§ Task prompt
All of the data that follows should be retyped exactly, please, except the pictures.
── Records for this task ──
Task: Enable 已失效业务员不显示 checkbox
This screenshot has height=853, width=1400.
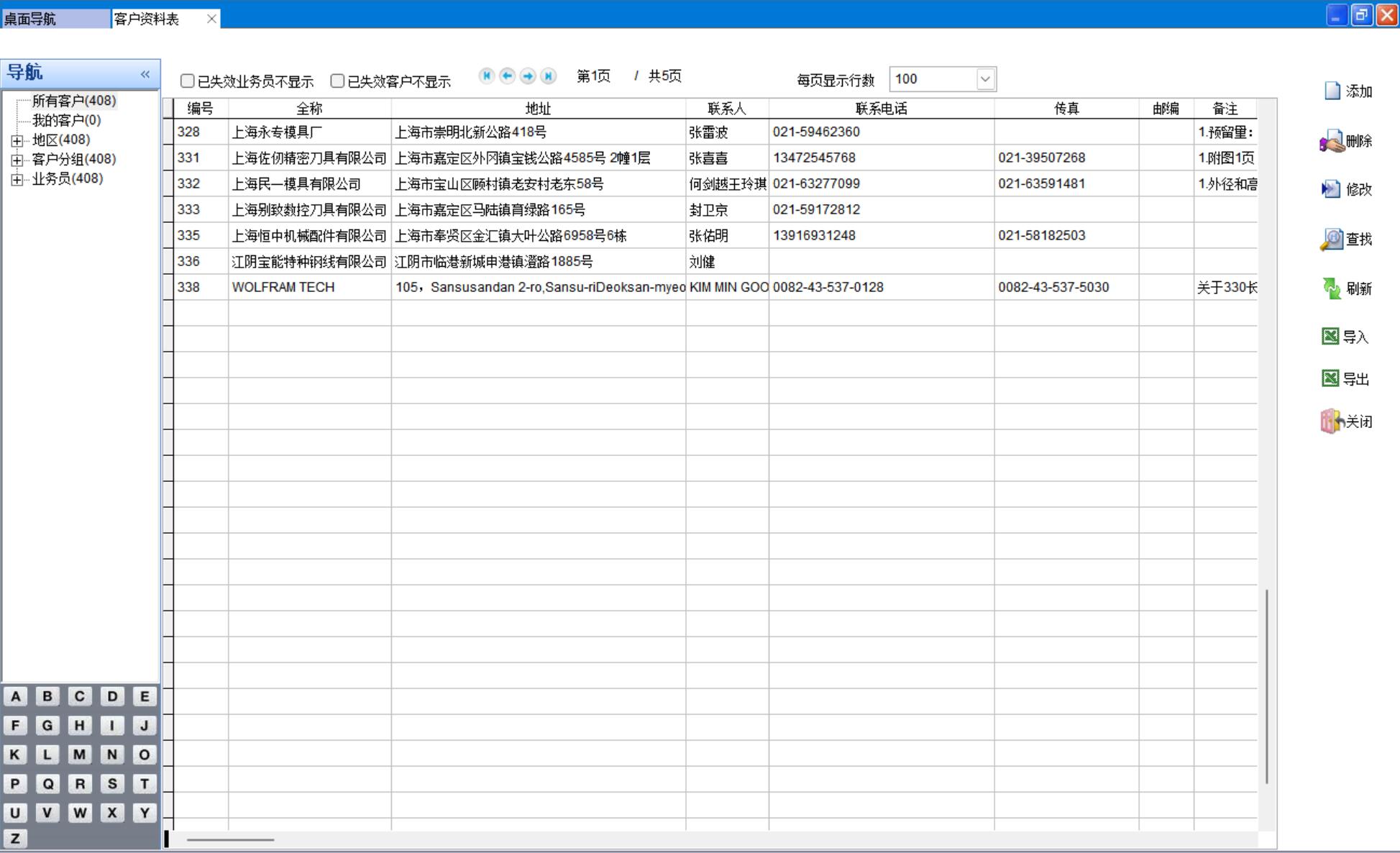Action: 188,81
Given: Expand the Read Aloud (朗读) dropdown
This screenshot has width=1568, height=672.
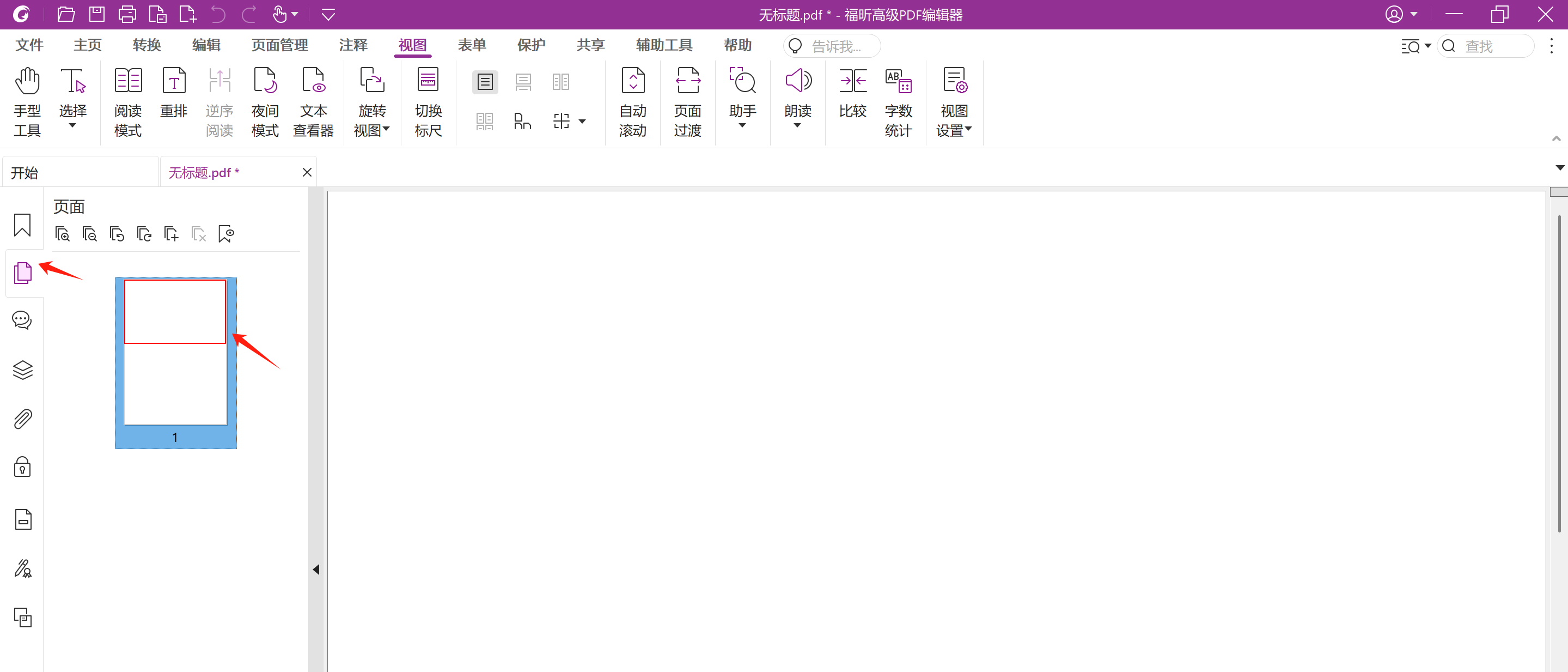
───
§ Written response
Task: Enable 已失效业务员不显示 checkbox
This screenshot has height=853, width=1400.
Action: 188,81
Given: Expand the Read Aloud (朗读) dropdown
This screenshot has width=1568, height=672.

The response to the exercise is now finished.